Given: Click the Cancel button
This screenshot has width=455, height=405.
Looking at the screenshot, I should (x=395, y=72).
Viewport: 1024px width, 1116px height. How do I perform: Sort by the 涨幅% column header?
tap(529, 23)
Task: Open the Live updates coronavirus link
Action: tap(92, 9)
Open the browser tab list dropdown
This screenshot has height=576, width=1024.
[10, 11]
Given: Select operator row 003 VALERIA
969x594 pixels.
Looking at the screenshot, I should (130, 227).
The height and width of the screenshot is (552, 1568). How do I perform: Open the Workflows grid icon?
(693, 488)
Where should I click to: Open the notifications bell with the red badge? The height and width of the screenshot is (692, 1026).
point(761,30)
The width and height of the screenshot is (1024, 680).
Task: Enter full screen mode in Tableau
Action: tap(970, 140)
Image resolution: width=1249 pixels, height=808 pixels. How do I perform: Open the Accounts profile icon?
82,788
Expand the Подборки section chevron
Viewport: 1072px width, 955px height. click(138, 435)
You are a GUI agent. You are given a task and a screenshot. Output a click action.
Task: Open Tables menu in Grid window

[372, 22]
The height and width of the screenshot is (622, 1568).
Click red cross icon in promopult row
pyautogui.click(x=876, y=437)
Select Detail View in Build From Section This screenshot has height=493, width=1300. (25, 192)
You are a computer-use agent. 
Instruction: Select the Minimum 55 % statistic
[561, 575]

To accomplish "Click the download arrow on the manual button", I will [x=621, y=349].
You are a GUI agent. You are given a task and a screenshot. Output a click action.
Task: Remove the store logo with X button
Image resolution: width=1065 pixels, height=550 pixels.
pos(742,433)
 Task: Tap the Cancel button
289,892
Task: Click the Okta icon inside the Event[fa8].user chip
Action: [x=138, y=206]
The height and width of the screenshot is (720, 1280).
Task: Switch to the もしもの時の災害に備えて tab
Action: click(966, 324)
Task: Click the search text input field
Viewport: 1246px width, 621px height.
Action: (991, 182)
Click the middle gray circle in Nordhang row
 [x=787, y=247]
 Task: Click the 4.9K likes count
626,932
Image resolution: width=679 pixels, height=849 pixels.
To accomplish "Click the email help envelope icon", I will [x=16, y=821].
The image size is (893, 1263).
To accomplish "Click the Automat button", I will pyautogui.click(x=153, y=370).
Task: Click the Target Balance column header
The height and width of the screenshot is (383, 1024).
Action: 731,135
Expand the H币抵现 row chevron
....................
▶ [PROBLEM REQUIREMENTS]: Print out an identical copy of the whole listing.

▶ [REPLY TO THE EXERCISE]:
Given: Click the Cancel button
This screenshot has width=455, height=405.
Looking at the screenshot, I should (x=395, y=72).
Viewport: 1024px width, 1116px height. How do I perform: Sort by the 涨幅% column header?
tap(529, 23)
Task: Open the Live updates coronavirus link
Action: tap(92, 9)
Open the browser tab list dropdown
This screenshot has height=576, width=1024.
[10, 11]
Given: Select operator row 003 VALERIA
969x594 pixels.
Looking at the screenshot, I should (130, 227).
The height and width of the screenshot is (552, 1568). How do I perform: Open the Workflows grid icon?
(693, 488)
Where should I click to: Open the notifications bell with the red badge? The height and width of the screenshot is (692, 1026).
point(761,30)
The width and height of the screenshot is (1024, 680).
Task: Enter full screen mode in Tableau
Action: tap(970, 140)
Image resolution: width=1249 pixels, height=808 pixels. How do I perform: Open the Accounts profile icon?
82,788
Expand the Подборки section chevron
Viewport: 1072px width, 955px height. click(138, 435)
You are a GUI agent. You are given a task and a screenshot. Output a click action.
Task: Open Tables menu in Grid window

[372, 22]
The height and width of the screenshot is (622, 1568).
Click red cross icon in promopult row
pyautogui.click(x=876, y=437)
Select Detail View in Build From Section This screenshot has height=493, width=1300. (25, 192)
You are a computer-use agent. 
Instruction: Select the Minimum 55 % statistic
[561, 575]

To accomplish "Click the download arrow on the manual button", I will [x=621, y=349].
You are a GUI agent. You are given a task and a screenshot. Output a click action.
Task: Remove the store logo with X button
Image resolution: width=1065 pixels, height=550 pixels.
pos(742,433)
 Task: Tap the Cancel button
289,892
Task: Click the Okta icon inside the Event[fa8].user chip
Action: [x=138, y=206]
The height and width of the screenshot is (720, 1280).
Task: Switch to the もしもの時の災害に備えて tab
Action: click(966, 324)
Task: Click the search text input field
Viewport: 1246px width, 621px height.
Action: (991, 182)
Click the middle gray circle in Nordhang row
 [x=787, y=247]
 Task: Click the 4.9K likes count
626,932
Image resolution: width=679 pixels, height=849 pixels.
To accomplish "Click the email help envelope icon", I will [x=16, y=821].
The image size is (893, 1263).
To accomplish "Click the Automat button", I will pyautogui.click(x=153, y=370).
Task: Click the Target Balance column header
The height and width of the screenshot is (383, 1024).
Action: 731,135
Expand the H币抵现 row chevron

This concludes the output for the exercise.